In contrast, Terry has repeatedly publicly supported Rupert Lowe, a figure positioned on the far right of British politics, beyond Reform UK. Lowe has advocated for mass deportations and attracted controversy for inflammatory claims, including misidentifying charity rescue boats as vessels carrying illegal migrants. Yet the reaction to Terry’s comments has been comparatively muted, often framed not as political extremism, but as patriotism or a defence of national identity.

This contrast reflects something deeper than individual opinion. Criticism of nationalism is increasingly framed as divisive or inappropriate, while more exclusionary rhetoric is tolerated or met with far less resistance. Positions once regarded as far right are increasingly framed as common sense or centre right. Football offers a useful lens through which to observe these shifts because it magnifies wider cultural tensions present in society.

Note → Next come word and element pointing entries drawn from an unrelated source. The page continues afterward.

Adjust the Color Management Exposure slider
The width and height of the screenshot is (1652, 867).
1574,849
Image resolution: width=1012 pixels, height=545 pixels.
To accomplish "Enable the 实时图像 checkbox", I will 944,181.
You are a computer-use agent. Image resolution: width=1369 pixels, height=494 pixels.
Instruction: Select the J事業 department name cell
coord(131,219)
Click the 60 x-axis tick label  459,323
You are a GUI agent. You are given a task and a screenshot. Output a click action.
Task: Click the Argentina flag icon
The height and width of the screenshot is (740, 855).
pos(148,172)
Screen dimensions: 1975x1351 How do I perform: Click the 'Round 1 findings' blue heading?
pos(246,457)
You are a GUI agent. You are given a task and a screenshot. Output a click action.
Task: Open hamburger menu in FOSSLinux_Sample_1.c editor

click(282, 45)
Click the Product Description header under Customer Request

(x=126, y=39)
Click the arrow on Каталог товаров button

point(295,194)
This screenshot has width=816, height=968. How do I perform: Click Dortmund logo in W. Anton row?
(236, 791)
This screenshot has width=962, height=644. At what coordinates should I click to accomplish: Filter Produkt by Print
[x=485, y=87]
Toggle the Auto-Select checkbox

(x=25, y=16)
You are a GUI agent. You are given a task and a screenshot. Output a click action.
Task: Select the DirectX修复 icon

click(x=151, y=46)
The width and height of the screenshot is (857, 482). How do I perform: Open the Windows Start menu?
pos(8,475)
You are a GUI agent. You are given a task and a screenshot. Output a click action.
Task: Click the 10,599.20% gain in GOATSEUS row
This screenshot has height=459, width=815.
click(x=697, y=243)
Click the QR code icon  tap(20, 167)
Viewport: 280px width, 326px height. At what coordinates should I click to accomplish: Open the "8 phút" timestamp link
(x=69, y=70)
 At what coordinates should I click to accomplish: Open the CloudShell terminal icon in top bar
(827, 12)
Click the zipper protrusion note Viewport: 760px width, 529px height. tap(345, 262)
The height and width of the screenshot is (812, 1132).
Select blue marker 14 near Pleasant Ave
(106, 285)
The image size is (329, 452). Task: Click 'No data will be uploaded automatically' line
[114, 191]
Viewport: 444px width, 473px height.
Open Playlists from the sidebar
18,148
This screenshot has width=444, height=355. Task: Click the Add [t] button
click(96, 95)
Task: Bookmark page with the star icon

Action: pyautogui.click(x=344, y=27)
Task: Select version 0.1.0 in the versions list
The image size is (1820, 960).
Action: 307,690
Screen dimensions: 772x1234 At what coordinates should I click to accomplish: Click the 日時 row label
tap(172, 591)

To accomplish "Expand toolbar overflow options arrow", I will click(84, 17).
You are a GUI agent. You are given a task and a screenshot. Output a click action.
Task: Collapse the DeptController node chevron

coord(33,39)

At the same time, it is important not to present football as uniquely regressive. The game has also demonstrated the potential to reduce prejudice and build solidarity. Research from Stanford University found that since Mohamed Salah joined Liverpool, hate crimes in the Merseyside region have decreased by 18.9%, while the amount of Islamophobic tweets made by the team’s followers have halved. The rapid growth of women’s football has also challenged traditional ideas about who football is for and expanded representation within the sport. Campaigns against racism, sexism, and homophobia continue to push the game forward.

This is what makes the current moment complex. Football remains capable of creating inclusion, empathy, and shared identity. But it also risks amplifying some of society’s deepest divisions. Progress and regression are unfolding at the same time.

Ultimately, the existence of racism in football is terrible. But what is presently alarming is the reaction to it, what is challenged, what is ignored, and what gradually becomes normalised. The rise in discriminatory abuse, the amplification of divisive rhetoric online, and the uneven responses to public figures all point toward the same conclusion. The baseline, of what’s offside, is shifting.

These changes rarely happen all at once. They unfold gradually, through repetition, selective acceptance, and the normalisation of what once would have been considered unacceptable. The most significant shifts are often the least visible, not in what shocks us, but in what no longer does. Footballers and football fans are not unique in expressing these views, but their visibility and influence make football one of the clearest places to recognise these shifts and one of the most important spaces in which to challenge them.

Luka Menon is an International Relations graduate and aspiring football inclusion professional with a research interest in racism, social media, and political culture in English football. His work explores how football reflects wider societal and political tensions.